Stored data.

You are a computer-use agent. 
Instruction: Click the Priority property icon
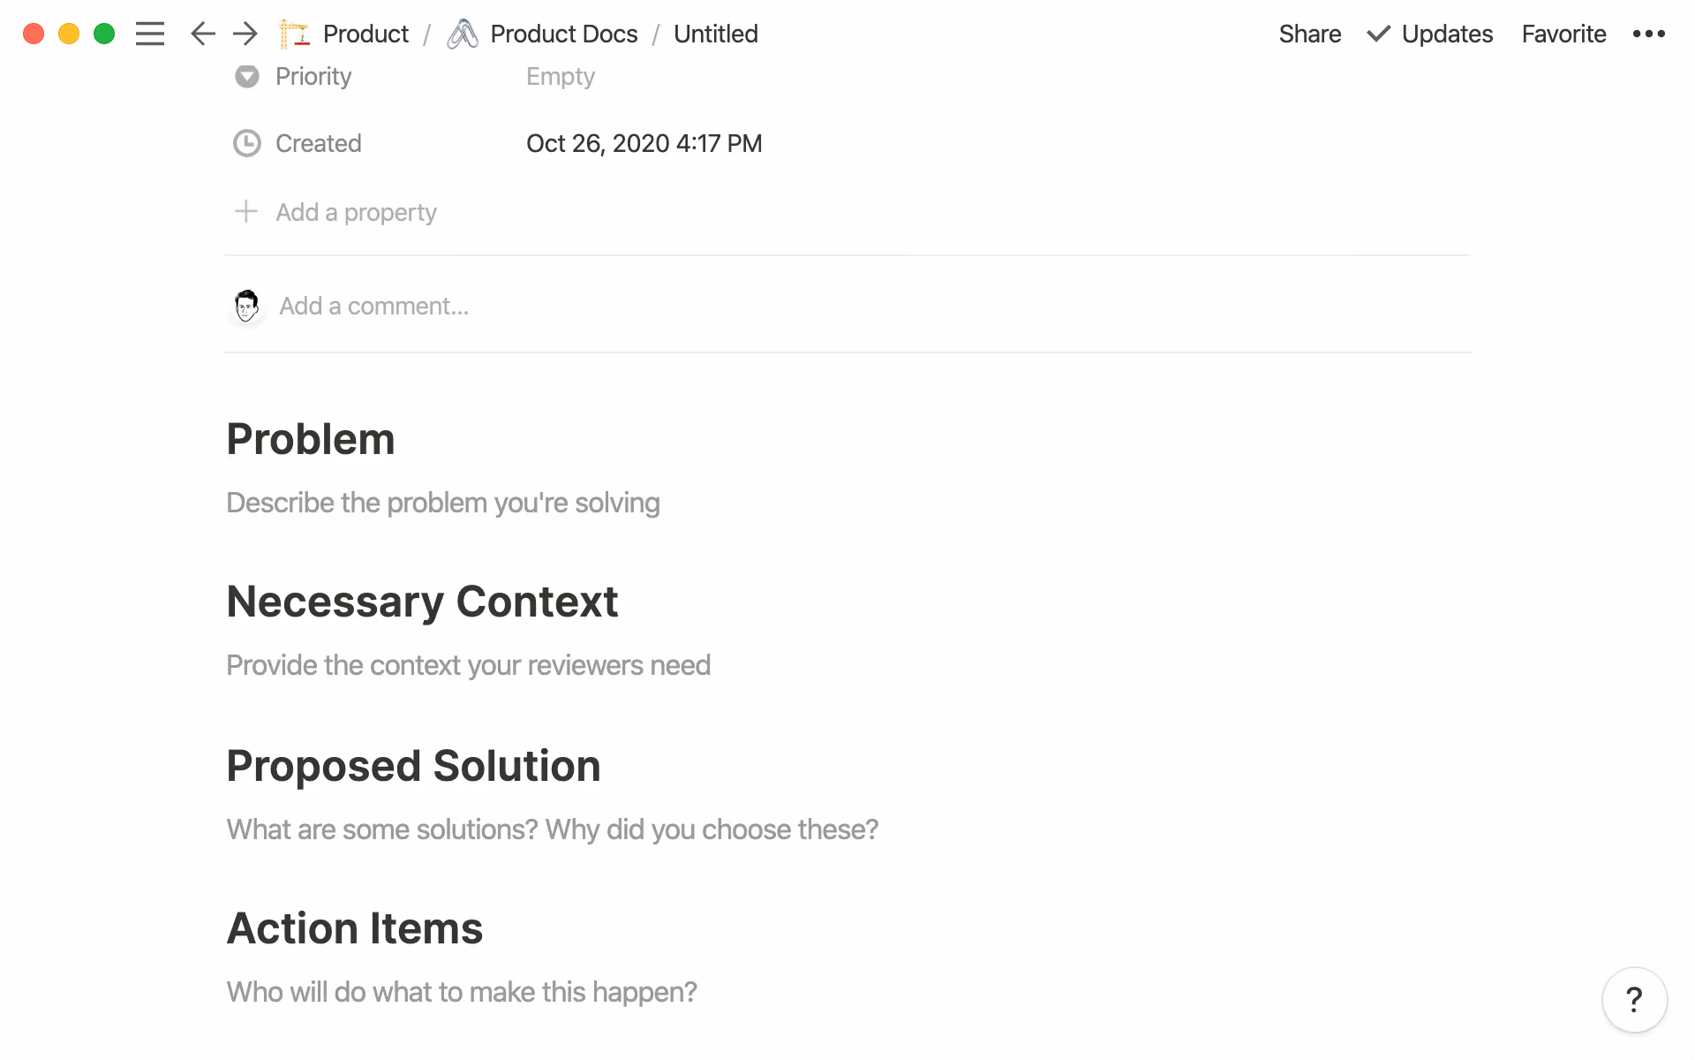point(246,76)
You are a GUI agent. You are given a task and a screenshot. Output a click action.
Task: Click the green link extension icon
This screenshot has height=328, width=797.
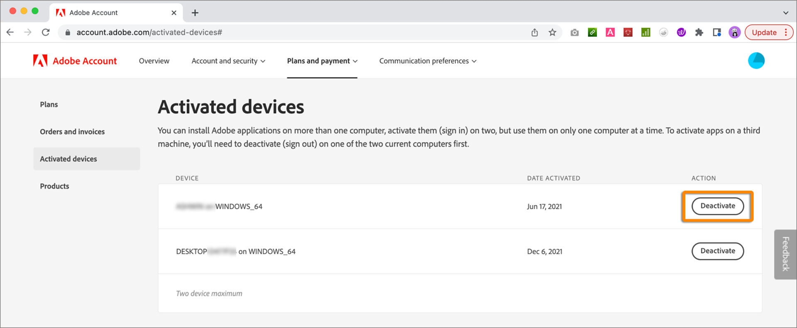pos(592,32)
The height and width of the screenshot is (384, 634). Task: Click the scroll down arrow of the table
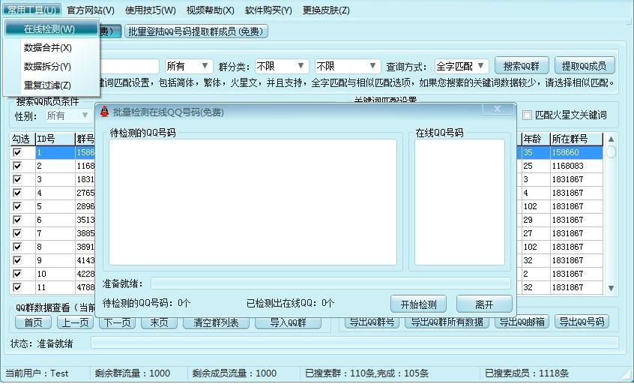point(611,288)
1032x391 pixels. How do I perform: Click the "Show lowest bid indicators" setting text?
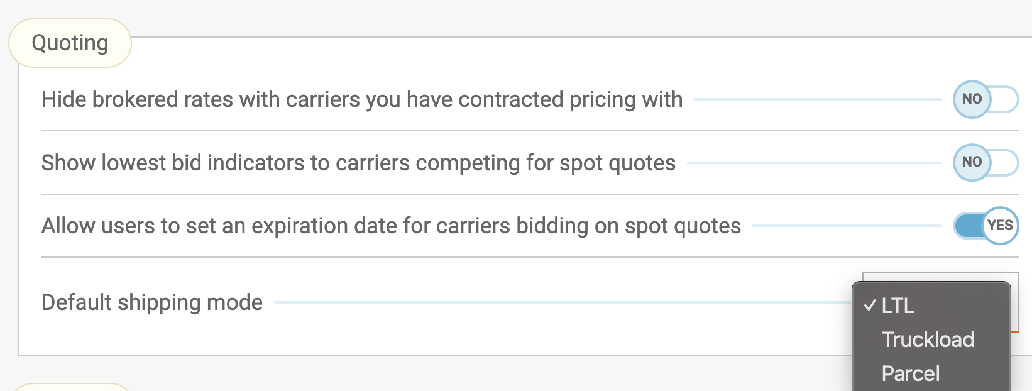tap(358, 163)
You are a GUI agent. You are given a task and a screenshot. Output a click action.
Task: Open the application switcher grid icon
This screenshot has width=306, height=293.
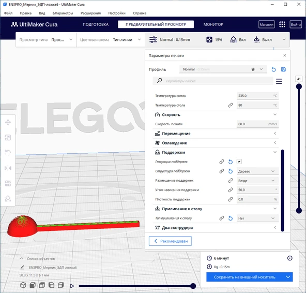tap(282, 24)
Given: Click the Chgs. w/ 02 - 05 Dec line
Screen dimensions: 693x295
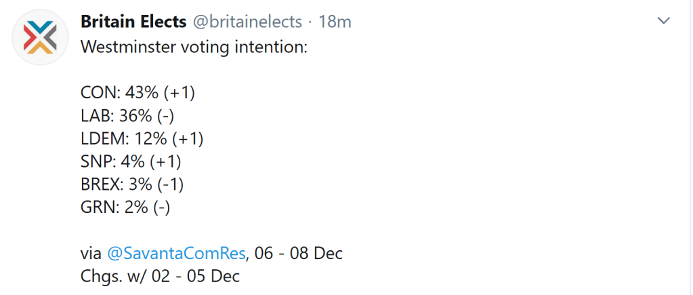Looking at the screenshot, I should click(160, 276).
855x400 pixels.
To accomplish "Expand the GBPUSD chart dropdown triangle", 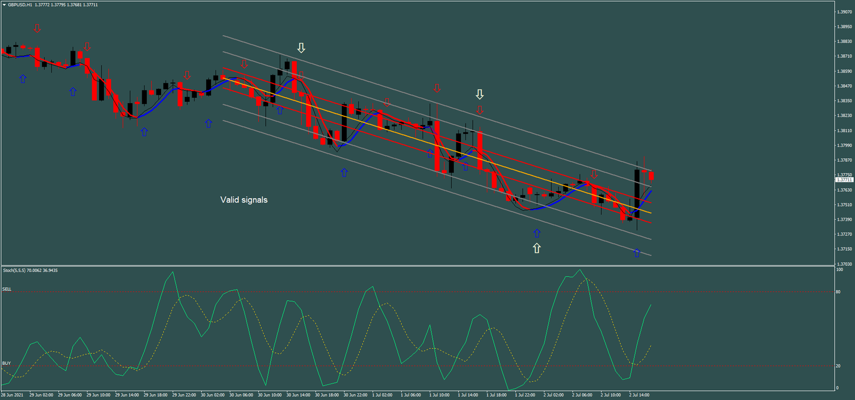I will [x=5, y=5].
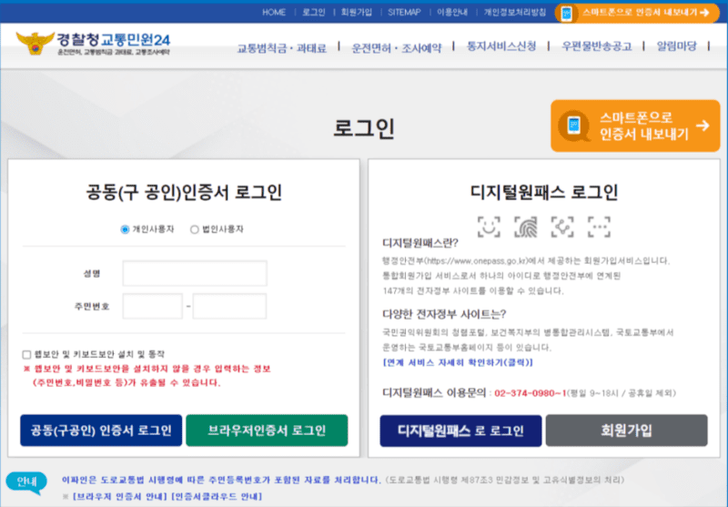Viewport: 728px width, 507px height.
Task: Expand the 알림마당 navigation menu
Action: 685,47
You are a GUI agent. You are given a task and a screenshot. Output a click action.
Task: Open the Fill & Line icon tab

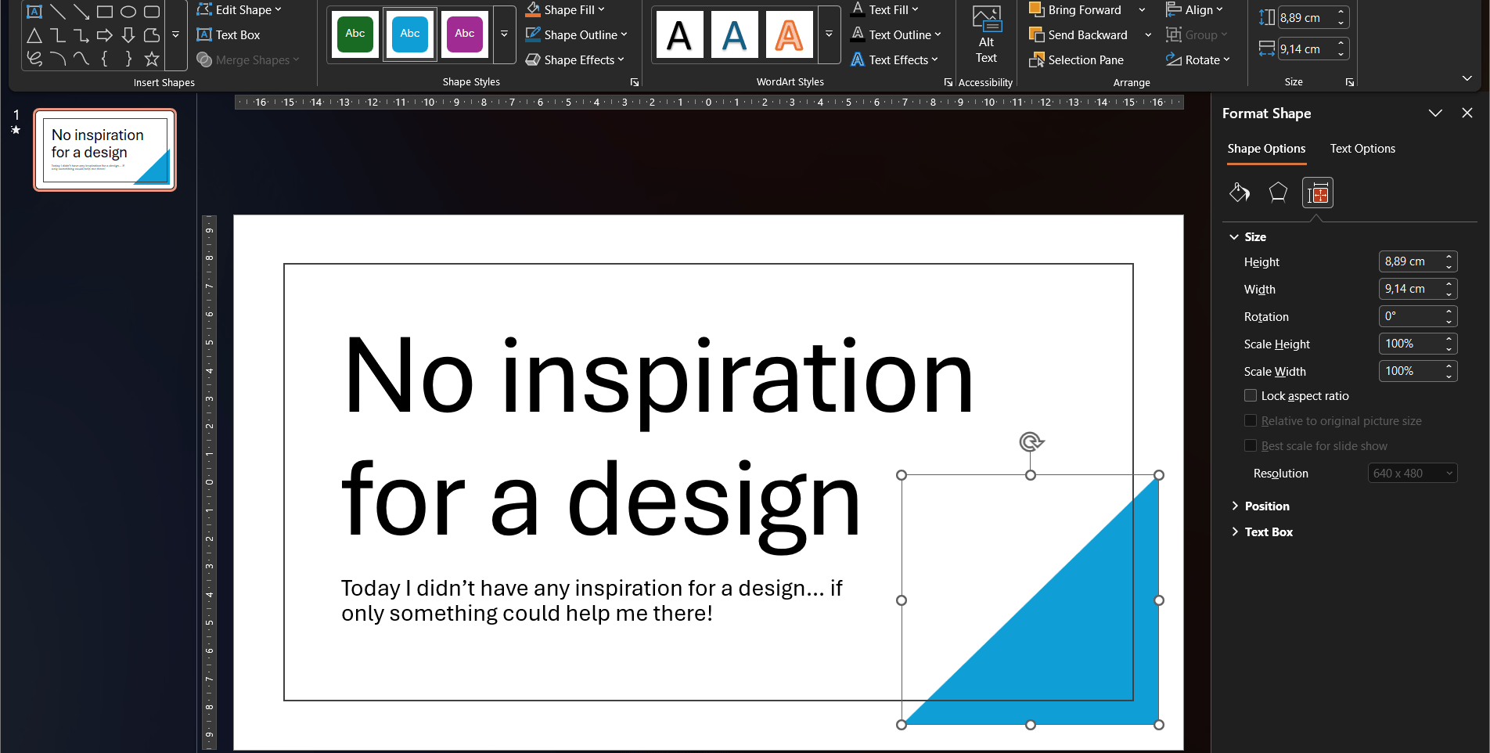point(1240,193)

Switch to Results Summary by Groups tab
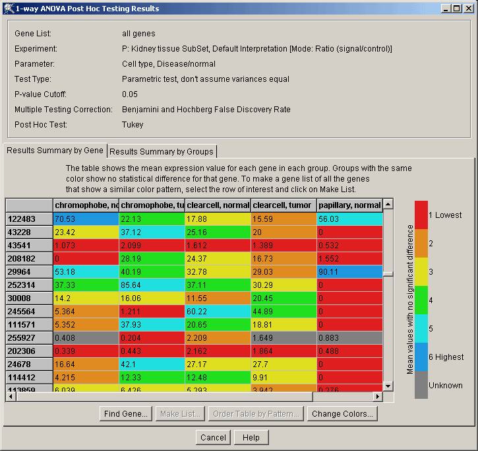point(162,151)
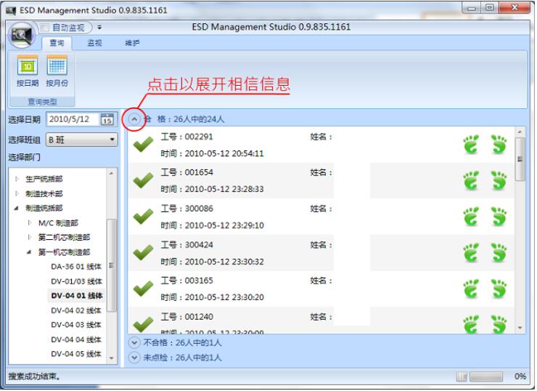The width and height of the screenshot is (537, 391).
Task: Open the calendar picker beside the date field
Action: [x=108, y=120]
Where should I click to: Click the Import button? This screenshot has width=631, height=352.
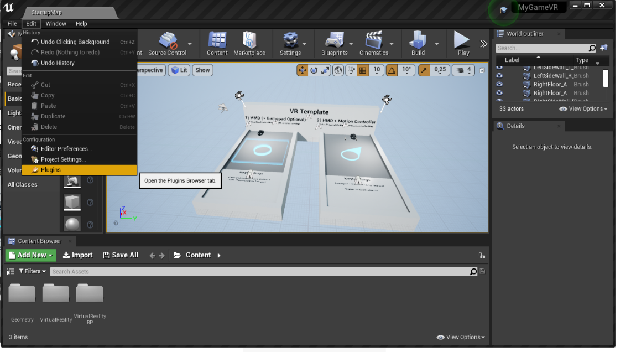(x=77, y=255)
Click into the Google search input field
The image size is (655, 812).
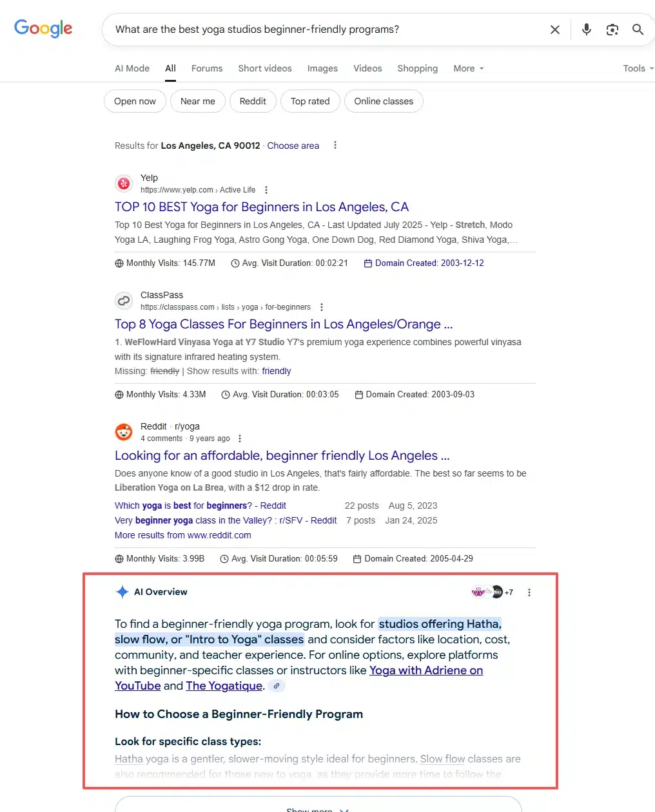click(x=322, y=30)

EXERCISE DETAILS. All that is wanted is an exact copy of the lines from the line bearing "Where should I" through the final line of the entries, including both ends but no pictures.

RESULT FOR THIS EXERCISE.
Where should I click to: Click the Import button? This screenshot has width=631, height=352.
(x=77, y=255)
Click into the Google search input field
The image size is (655, 812).
click(x=322, y=30)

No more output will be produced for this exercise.